Copy each line below in which the string "title" appears.

[Start of Attachment]

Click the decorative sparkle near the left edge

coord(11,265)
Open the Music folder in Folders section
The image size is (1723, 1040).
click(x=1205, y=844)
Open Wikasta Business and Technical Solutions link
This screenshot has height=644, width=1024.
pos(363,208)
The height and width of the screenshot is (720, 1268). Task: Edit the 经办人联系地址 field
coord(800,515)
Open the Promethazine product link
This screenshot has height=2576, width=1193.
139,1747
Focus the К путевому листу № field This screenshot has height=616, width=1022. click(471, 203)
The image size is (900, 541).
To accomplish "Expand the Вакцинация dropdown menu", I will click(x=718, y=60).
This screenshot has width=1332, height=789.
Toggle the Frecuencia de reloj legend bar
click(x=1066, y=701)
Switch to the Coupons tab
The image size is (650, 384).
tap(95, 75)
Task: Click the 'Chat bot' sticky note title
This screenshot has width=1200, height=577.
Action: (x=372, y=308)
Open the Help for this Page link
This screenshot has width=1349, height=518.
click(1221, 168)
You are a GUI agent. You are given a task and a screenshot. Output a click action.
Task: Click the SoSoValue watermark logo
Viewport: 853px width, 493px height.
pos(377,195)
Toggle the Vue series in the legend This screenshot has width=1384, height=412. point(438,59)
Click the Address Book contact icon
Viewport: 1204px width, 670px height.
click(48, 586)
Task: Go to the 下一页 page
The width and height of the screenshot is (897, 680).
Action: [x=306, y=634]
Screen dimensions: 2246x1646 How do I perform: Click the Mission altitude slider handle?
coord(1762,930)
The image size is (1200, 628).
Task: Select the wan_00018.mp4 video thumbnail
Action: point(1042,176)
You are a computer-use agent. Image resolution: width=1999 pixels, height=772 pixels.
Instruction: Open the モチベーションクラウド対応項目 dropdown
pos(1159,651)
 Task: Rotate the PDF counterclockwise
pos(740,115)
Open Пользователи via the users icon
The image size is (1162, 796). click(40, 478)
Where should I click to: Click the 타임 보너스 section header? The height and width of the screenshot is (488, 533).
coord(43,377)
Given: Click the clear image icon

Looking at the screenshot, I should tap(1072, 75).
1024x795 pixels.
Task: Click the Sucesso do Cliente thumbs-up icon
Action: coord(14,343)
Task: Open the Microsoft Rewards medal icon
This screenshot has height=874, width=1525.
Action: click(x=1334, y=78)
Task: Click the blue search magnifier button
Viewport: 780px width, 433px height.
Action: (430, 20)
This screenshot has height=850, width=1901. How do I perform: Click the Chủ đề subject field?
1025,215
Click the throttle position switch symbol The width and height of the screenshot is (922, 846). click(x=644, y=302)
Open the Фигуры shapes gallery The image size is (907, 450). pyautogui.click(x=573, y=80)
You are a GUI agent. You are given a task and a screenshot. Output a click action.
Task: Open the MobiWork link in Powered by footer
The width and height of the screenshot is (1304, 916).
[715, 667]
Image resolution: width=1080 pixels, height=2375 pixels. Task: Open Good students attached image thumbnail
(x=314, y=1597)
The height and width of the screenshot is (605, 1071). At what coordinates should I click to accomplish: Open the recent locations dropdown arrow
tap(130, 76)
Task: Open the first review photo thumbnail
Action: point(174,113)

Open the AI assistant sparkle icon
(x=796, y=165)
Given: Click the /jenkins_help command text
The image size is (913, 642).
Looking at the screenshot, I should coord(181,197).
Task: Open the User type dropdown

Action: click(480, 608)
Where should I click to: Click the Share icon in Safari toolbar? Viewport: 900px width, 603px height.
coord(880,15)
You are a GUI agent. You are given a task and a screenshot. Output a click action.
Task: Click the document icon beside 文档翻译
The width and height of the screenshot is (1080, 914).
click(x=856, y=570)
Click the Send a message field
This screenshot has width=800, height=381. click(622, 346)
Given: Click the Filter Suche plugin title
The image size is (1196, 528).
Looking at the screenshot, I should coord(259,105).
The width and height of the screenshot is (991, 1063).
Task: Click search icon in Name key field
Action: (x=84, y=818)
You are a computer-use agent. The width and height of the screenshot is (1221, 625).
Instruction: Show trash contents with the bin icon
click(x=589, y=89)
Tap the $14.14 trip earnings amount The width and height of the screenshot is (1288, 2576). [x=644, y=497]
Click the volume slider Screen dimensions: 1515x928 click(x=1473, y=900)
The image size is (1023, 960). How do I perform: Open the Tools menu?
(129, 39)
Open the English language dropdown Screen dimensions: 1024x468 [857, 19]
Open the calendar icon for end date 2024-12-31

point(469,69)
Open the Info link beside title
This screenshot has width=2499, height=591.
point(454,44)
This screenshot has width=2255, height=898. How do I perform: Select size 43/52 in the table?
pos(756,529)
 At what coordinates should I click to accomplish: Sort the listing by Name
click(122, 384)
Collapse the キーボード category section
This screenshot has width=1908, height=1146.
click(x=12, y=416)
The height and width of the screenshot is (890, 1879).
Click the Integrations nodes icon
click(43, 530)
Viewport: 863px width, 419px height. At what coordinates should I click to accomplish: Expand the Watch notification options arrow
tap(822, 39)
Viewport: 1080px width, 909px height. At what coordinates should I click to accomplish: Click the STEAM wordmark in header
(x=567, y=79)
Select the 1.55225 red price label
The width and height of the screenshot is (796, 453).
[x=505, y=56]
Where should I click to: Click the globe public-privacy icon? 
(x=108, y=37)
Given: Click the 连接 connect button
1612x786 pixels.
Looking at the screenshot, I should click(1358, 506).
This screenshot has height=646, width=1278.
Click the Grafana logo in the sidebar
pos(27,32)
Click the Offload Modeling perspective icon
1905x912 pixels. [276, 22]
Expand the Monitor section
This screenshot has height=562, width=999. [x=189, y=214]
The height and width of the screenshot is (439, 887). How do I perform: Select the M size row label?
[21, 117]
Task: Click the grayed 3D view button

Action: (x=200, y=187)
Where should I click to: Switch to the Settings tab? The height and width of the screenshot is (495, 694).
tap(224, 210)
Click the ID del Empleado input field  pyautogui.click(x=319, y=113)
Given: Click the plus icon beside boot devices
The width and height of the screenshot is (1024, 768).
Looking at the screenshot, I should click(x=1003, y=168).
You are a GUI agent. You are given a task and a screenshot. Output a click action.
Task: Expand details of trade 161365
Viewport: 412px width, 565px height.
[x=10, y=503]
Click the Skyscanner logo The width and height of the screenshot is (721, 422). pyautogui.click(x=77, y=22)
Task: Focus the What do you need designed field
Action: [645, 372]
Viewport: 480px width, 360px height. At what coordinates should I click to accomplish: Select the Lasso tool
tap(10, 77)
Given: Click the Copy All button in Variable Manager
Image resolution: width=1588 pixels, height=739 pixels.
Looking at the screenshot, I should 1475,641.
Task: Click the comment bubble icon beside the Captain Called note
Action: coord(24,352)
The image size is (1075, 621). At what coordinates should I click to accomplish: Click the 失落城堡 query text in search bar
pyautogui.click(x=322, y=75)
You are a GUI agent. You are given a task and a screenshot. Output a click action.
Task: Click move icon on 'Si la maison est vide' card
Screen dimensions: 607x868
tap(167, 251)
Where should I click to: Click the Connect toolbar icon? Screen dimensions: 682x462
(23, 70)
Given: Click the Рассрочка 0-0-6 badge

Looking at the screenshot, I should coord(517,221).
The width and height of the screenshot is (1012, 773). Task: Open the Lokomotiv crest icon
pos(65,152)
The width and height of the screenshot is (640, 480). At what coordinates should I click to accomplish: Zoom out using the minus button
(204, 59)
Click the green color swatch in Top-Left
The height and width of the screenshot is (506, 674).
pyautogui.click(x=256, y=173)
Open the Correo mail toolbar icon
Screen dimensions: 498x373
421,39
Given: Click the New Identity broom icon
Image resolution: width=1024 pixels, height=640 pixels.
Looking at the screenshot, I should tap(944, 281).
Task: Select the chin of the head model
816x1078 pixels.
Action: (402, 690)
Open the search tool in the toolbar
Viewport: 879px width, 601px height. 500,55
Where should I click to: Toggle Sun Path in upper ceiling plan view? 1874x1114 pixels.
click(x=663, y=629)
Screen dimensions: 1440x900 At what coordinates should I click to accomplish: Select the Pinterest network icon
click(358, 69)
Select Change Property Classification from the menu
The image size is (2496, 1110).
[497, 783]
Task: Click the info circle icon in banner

[End of Attachment]

_Problem solution_.
Task: Click the 'Chat bot' sticky note title
Given: Click the Filter Suche plugin title
Open the Info link beside title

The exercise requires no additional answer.